A pocos metros del vacunatorio, en la plaza del hospital, tres empleados de limpieza comparten un mate en el único momento de descanso que les permite la mañana. Piden no dar sus nombres y hablan en voz baja, mirando alrededor antes de contestar.

“Nosotros hacemos la limpieza. Ponele que me toca hacer el público, pero si no viene mi compañera de quirófano, tengo que cubrir ahí también”, cuenta uno. Otro agrega rápido: “Y no podés, porque no te corresponde. Pero igual te obligan. ¿Dónde está la higiene y seguridad ahí? No hay”. Las quejas se repiten: baños en mal estado, padres que no colaboran, tareas que se superponen. “El trabajo parece leve, pero es muy comprometido. Vos estás en lugares cerrados, con chicos oncológicos, y si te enfermas, tenés que venir. No podés faltar”, explican mientras se miran con cara afligida. Cuando se les pregunta por la situación actual, no dudan: “Horrible. Está todo horrible, se nota demasiado. Más que nada en el sueldo. Somos los más bajos de todo”, dice uno de ellos. Y enseguida aclara: “En el papel figura que ganamos bien, pero en la vida real cobramos pésimo”.

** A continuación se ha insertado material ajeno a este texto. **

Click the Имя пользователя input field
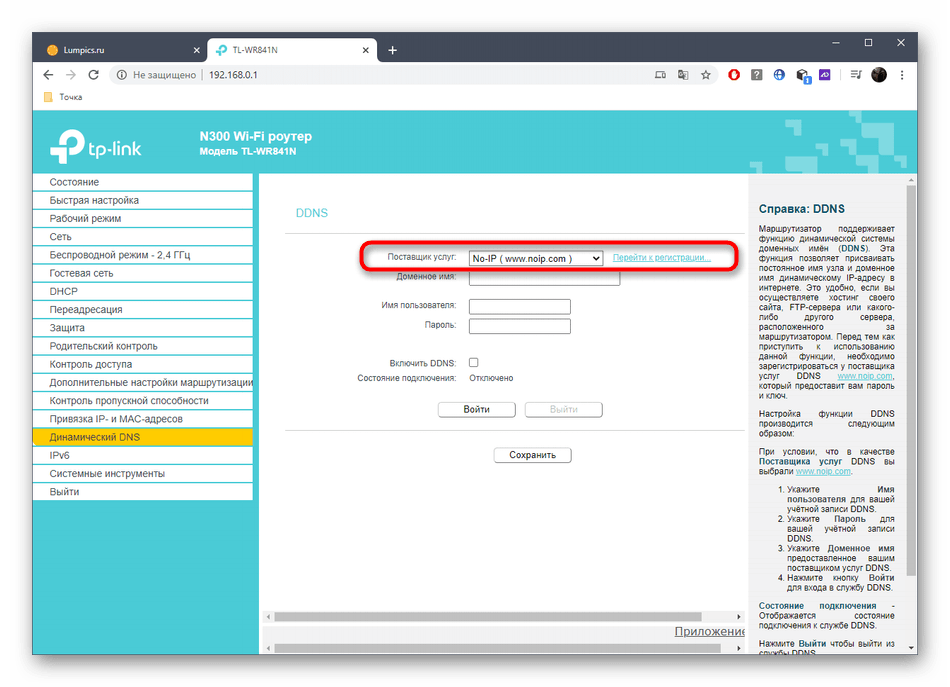950x687 pixels. [x=519, y=307]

La posibilidad de reclamar parece inexistente. “Hablás y te rajan. Te nombran y te echan. Los delegados y el sindicato están con el hospital, no con nosotros”, asegura una de las trabajadoras. Ni siquiera cuentan con un espacio fijo para desayunar: “Si querés tomar algo, tenés que esperar a que te toque el descanso. Si te ven desayunando, enseguida te quieren trasladar o te suspenden. Y la suspensión nos mata porque perdemos el presentismo. Nos sacan un montón de plata”.

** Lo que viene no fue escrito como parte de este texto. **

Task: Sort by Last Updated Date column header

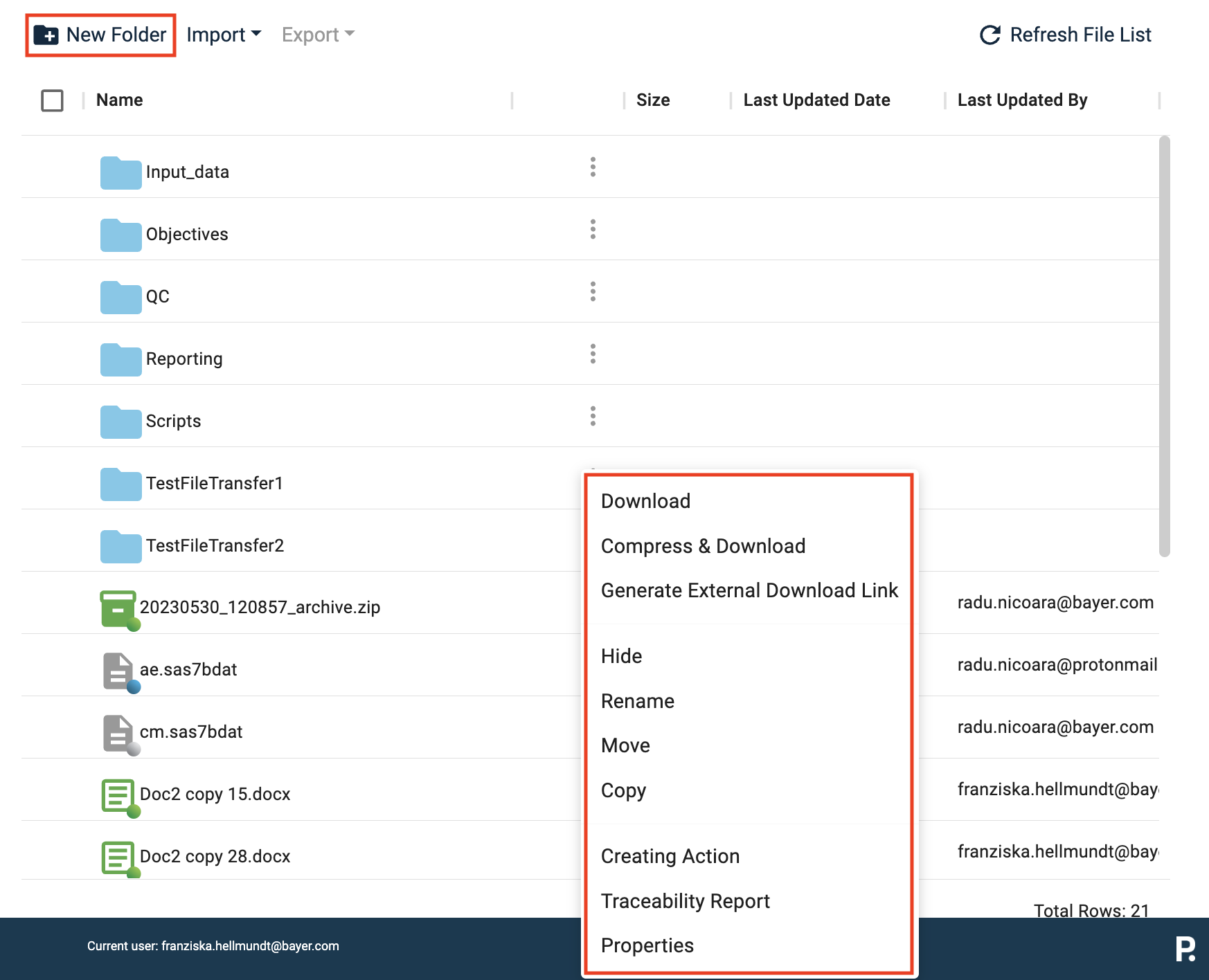Action: pos(816,100)
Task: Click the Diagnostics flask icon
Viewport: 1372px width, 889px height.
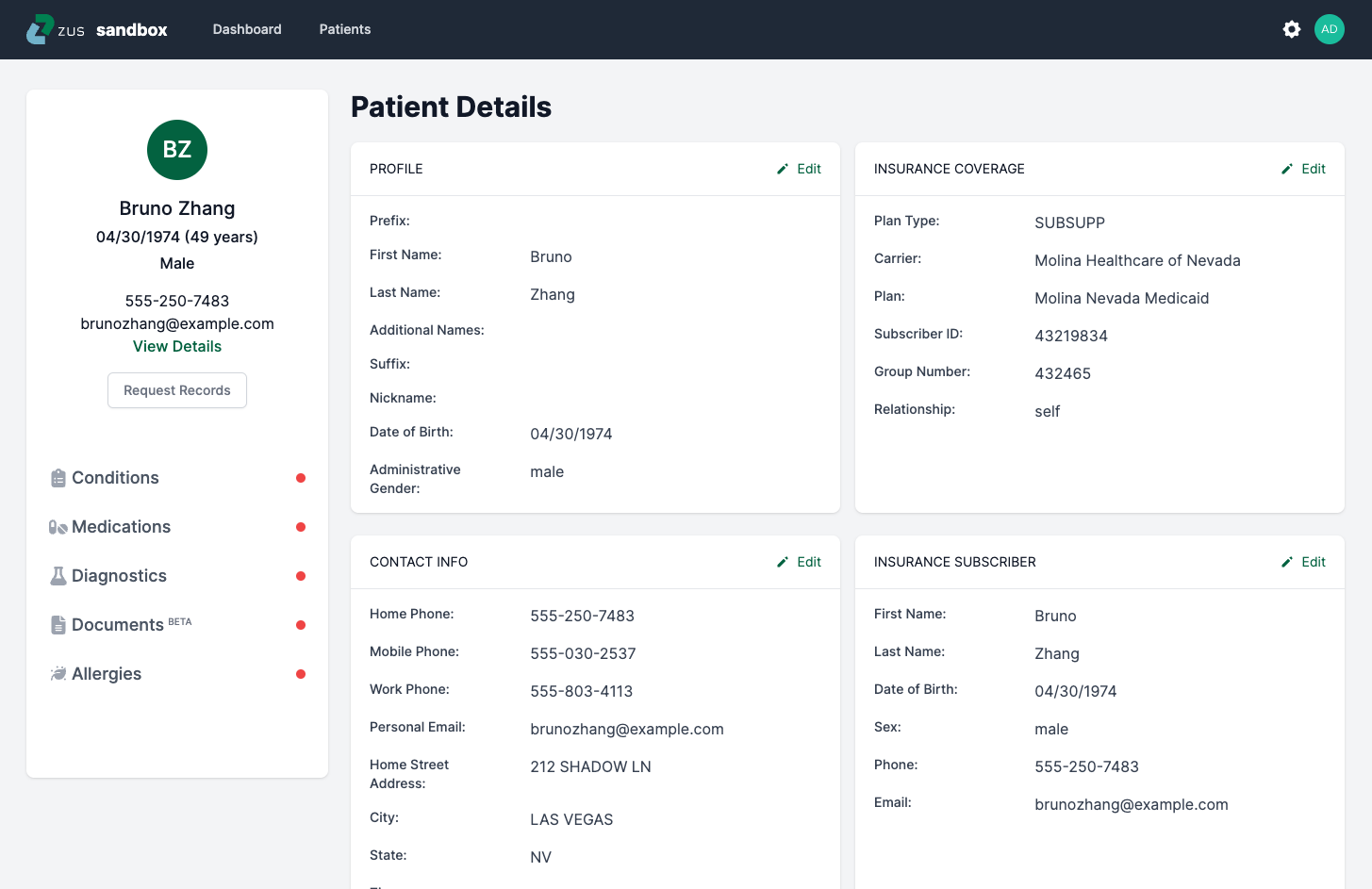Action: (x=58, y=576)
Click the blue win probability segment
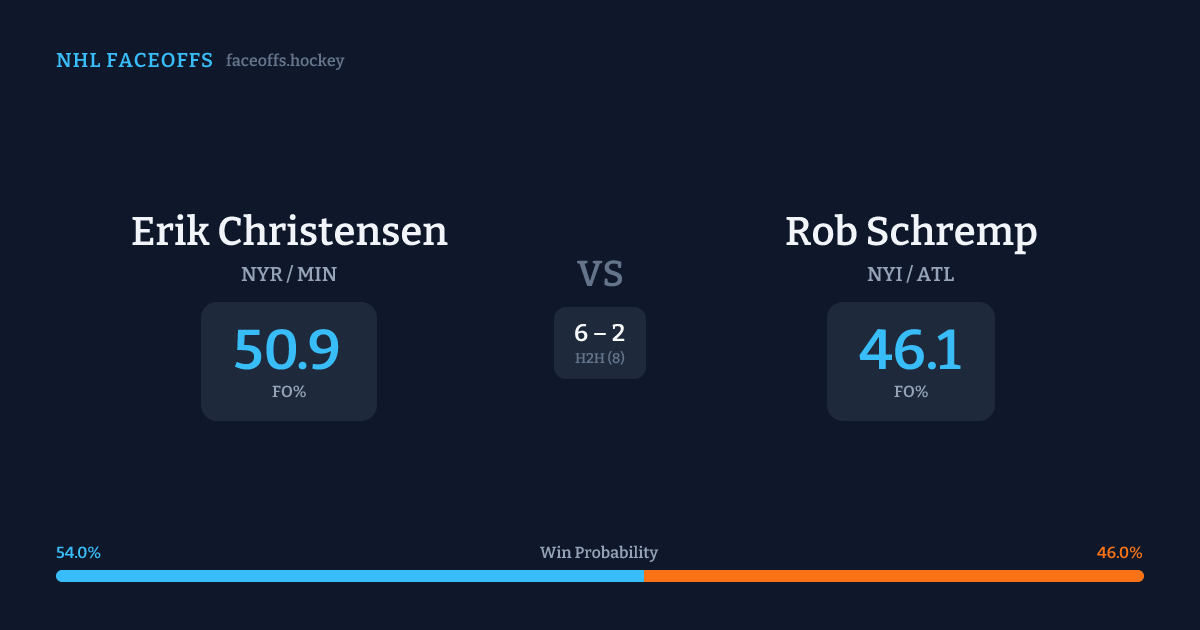Viewport: 1200px width, 630px height. tap(350, 576)
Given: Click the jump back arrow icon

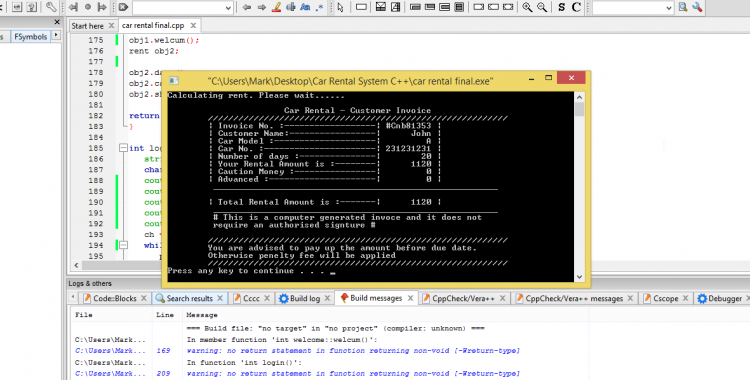Looking at the screenshot, I should (247, 7).
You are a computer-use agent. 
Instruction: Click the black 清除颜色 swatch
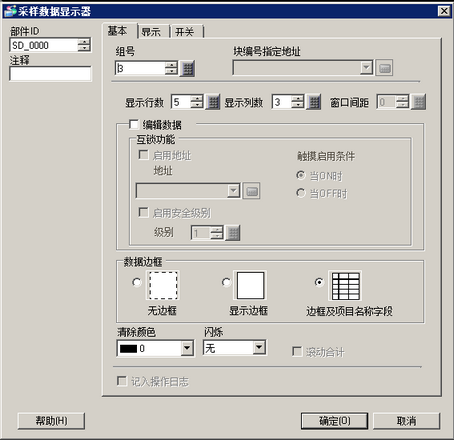(x=128, y=349)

A pesar de todo, siguen en el Garrahan. “Yo hace once años que estoy”, dice uno. “Yo seis”, responde otro. “Y sí, ante que nada lo elegimos. Y aún como está todo, lo elegimos igual, tenemos la suerte de tener un trabajo”, concluyen antes de levantarse y volver a sus puestos.

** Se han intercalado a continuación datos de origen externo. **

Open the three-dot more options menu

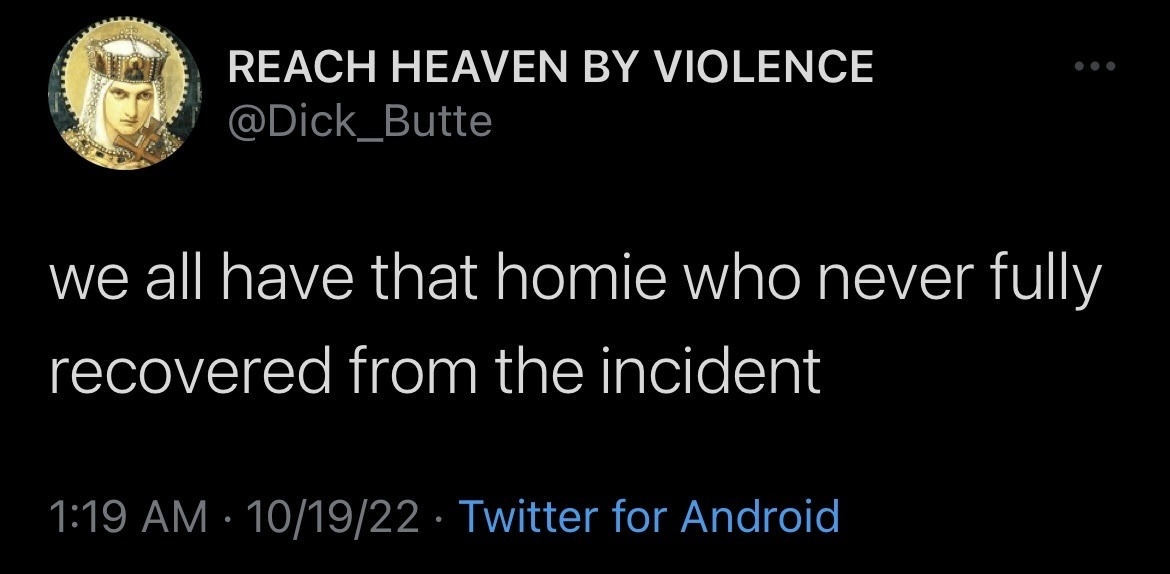click(x=1093, y=68)
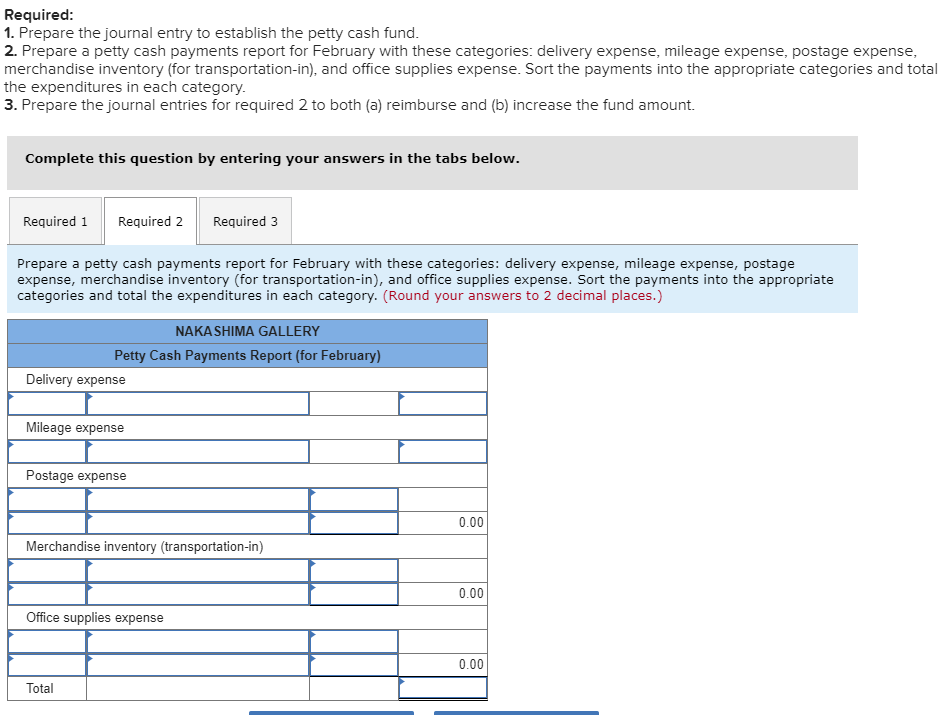Click the description field in the Delivery expense row
This screenshot has height=715, width=947.
(197, 403)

A la salida del hospital, cuya parte exterior tiene asientos y árboles de jacarandá que tiñen de lila el piso cada noviembre, las noticias no siempre son las que se esperan. Pero casi todos los padres coinciden en algo: la atención y el cuidado recibido valen el esfuerzo de la espera. A lo lejos, una familia numerosa comparte sanguchitos sobre un banco de cemento. Abren una botella de gaseosa y la reparten en vasitos descartables mientras se escuchan risas y anécdotas que alivian la ansiedad. Ningún niño aparece en escena; seguramente esté ingresado en el Hospital Garrahan, mientras los mayores sostienen la guardia con paciencia y humor. En medio del caos, de las alegrías y la incertidumbre, ese pequeño momento se convierte en una imagen estática: un instante de normalidad en el corazón de un hospital que nunca descansa.